When trying to flesh out the lives of our ancestors, an often underused resource is the newspapers. Information on how our families lived can be gleaned from descriptions of local events as well as from court reports and the ‘matches, hatches and despatches’ sections and obituaries.
For example, from The Middlesex County Times (30 Jul 1965) we learn of an accident in which two railway workers were killed when they didn’t get off the track in time and were hit by a train. Although there was nothing he could do the prevent the accident, this incident must have had a profound effect on the train driver, William Soal of Broadford, Surrey.
On a lighter note, the Herts and Cambs Reporter and Royston Crow (30 Jul 1886) contains a report of Therfield Annual Cottagers Flower Show in which William Sole won third prizes for both his spring onions and turnips and a first prize for his winter onions – obviously he was a keen gardener.
And according to the Oxford Times (13 Dec 1862) both John and Joseph Sole of Banbury gave excellent performances in a production of The Lady of Lyons by Bulwer Lytton, with the proceeds going to the Lancashire Distress Fund.
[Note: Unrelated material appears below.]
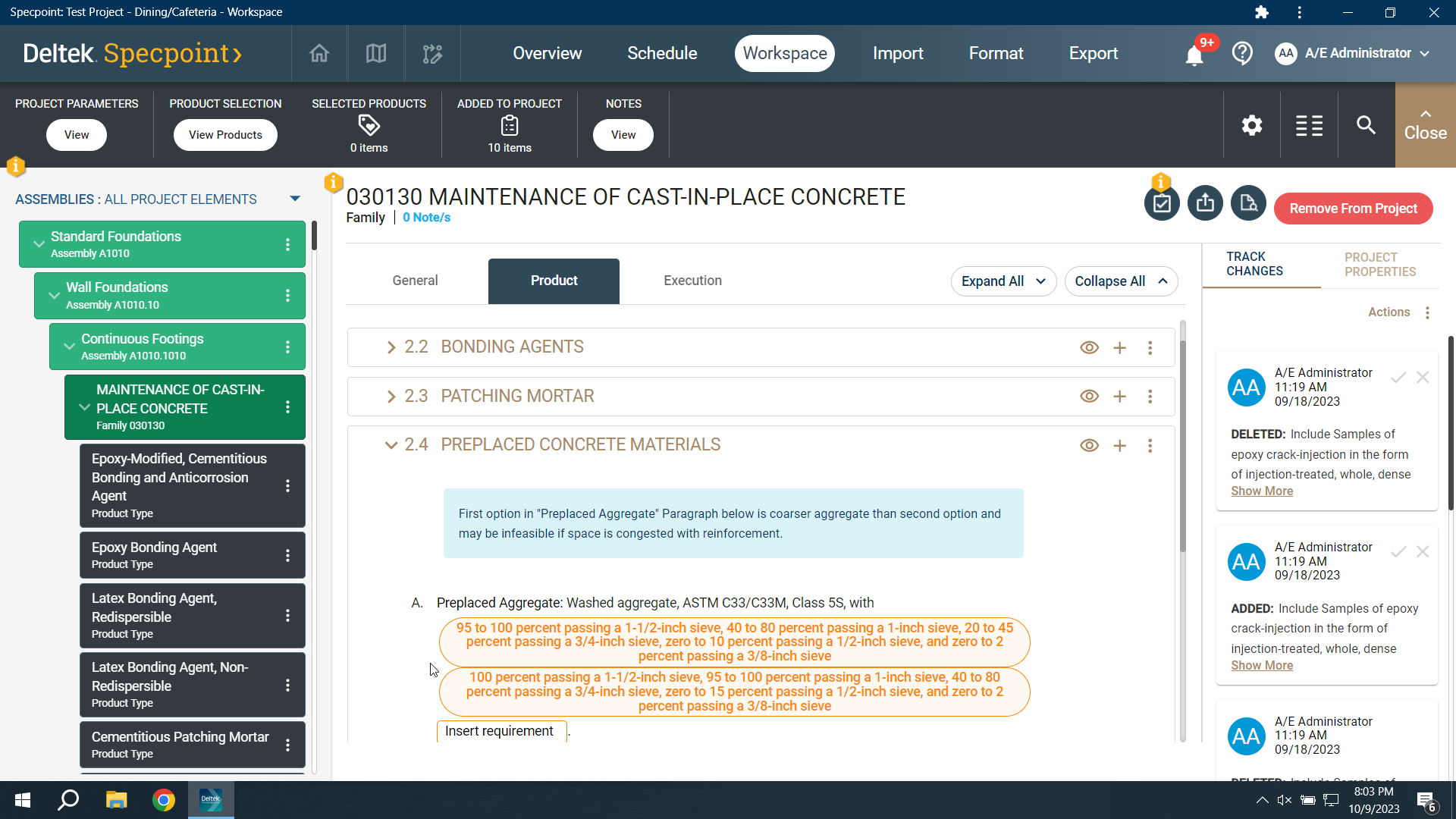The image size is (1456, 819).
Task: Toggle visibility of Bonding Agents section
Action: click(x=1089, y=347)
Some newspaper articles, however, leave you feeling that you’ve only been told half the story. Under the heading ‘Disgraceful Conduct at Wedding’, The Kentish Mercury (7 Aug 1869) reports on the trial of Henry Hirons, a builder from Forest Hill, for assaulting Henry Wedlock. It describes how Hirons and his accomplices arrived at the wedding of Wedlock’s daughter Emma to John Sole in two carts and a cab that had been decorated with cabbages, lettuces and other vegetables and carrots were attached to the heads of the horses ‘in a grotesque manner’. Apparently their arrival had alarmed the marriage party who sent for the police and two policeman remained at the church during the ceremony to prevent trouble. As the bridal party got into a carriage to leave the church Hirons threw a cabbage at them which hit Wedlock. In his evidence Wedlock described the cabbage as putrid. In his defence Hirons said he didn’t throw the cabbage but merely placed it on the bridegroom’s lap and that it was perfectly fresh, having only been cut that morning. The judge was unimpressed by his explanation and found him guilty fining him £5, with 2s costs. While Hirons’ actions indicate he had a grievance with either John Sole or Henry Wedlock, it seems we’ll never know what it was, with whom and what was the significance of using vegetables to decorate the carts.